> _Exercise goal_
What you return should be only the lines starting at the one that contains "This screenshot has height=736, width=1024." and running to the end of the listing, exactly as written, minus any pictures.

***** Input

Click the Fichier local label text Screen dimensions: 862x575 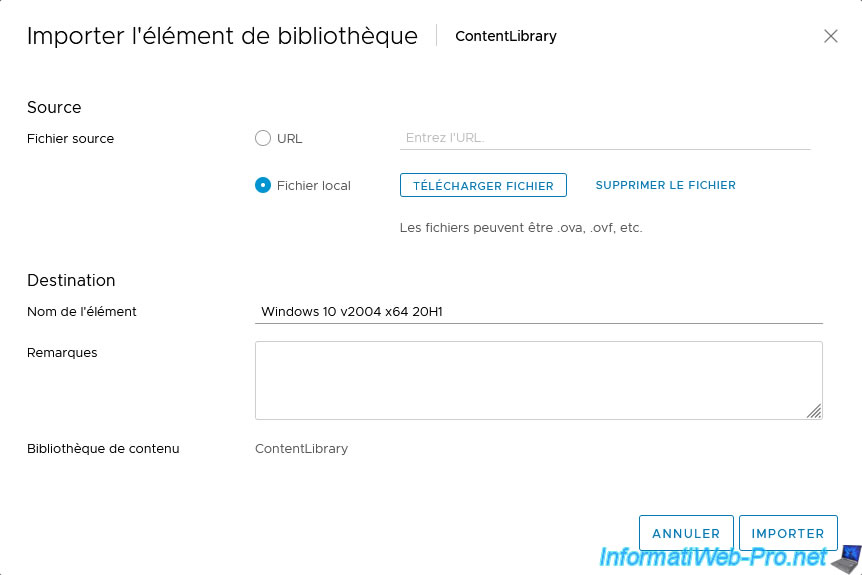(313, 186)
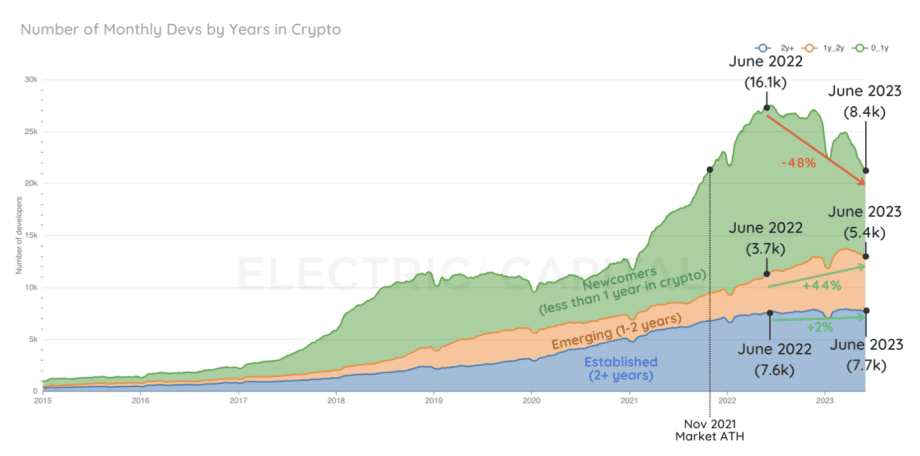
Task: Toggle the 2y+ blue legend marker
Action: [762, 49]
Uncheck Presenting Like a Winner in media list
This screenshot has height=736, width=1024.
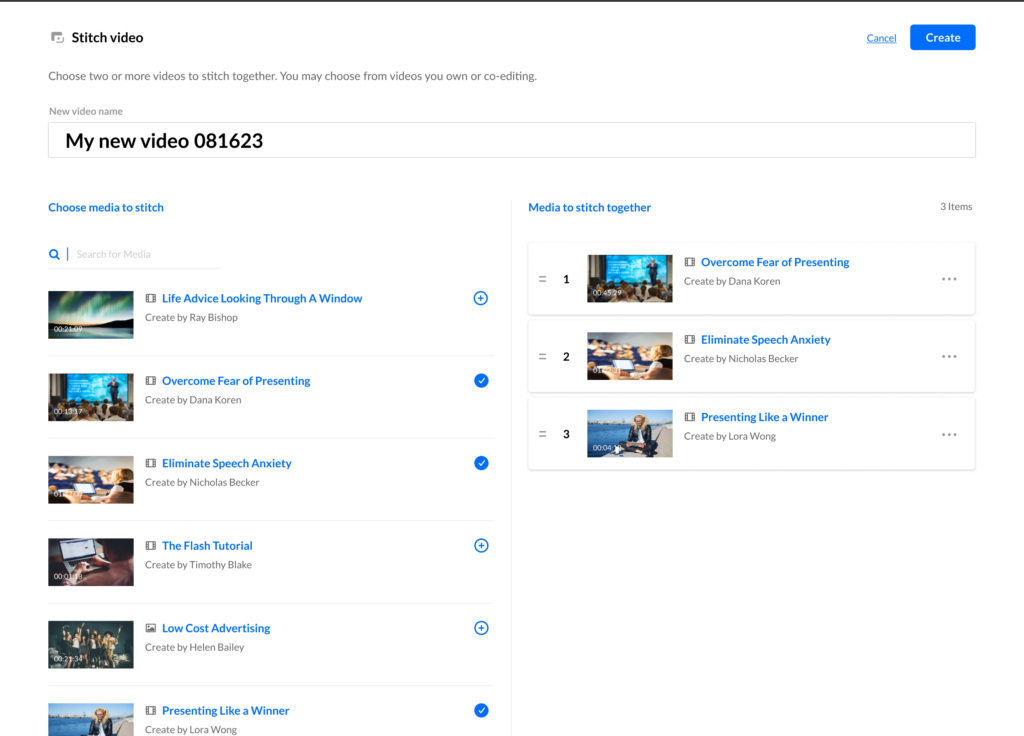(481, 711)
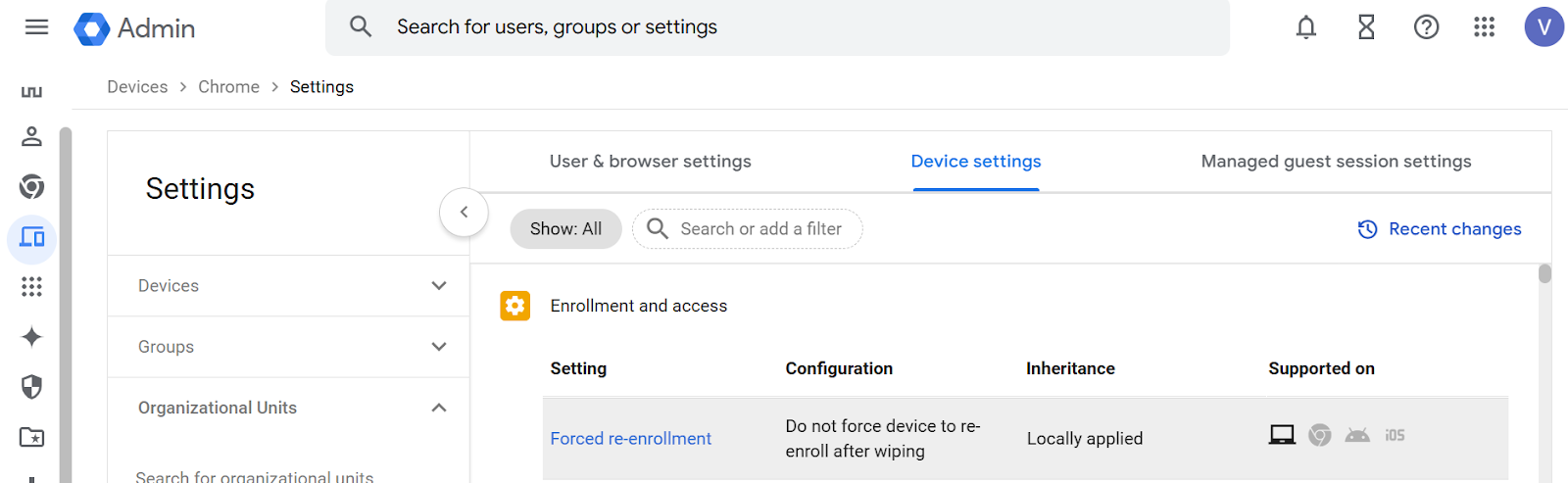The width and height of the screenshot is (1568, 483).
Task: Open the Directory users sidebar icon
Action: tap(31, 136)
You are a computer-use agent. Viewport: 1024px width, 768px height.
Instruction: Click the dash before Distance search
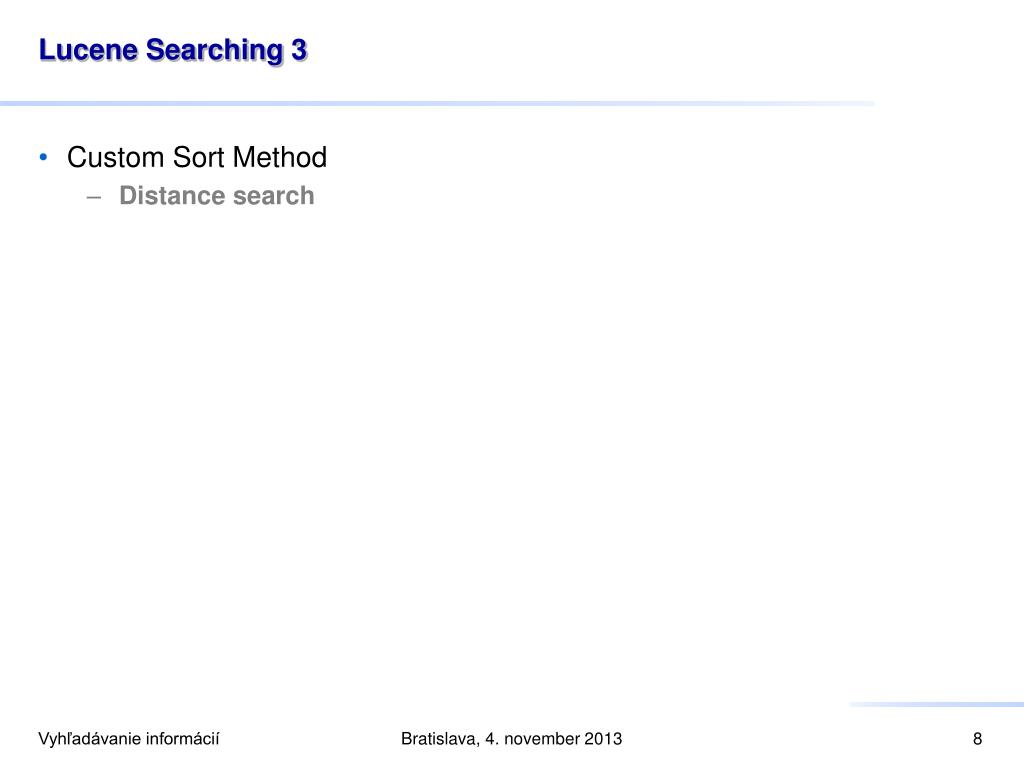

**********

> _Task output_
This screenshot has height=736, width=1024.
(481, 711)
The width and height of the screenshot is (1568, 483).
Task: Open the Directory users sidebar icon
Action: tap(31, 136)
You are a computer-use agent. Viewport: 1024px width, 768px height.
Instruction: Click the dash before Distance search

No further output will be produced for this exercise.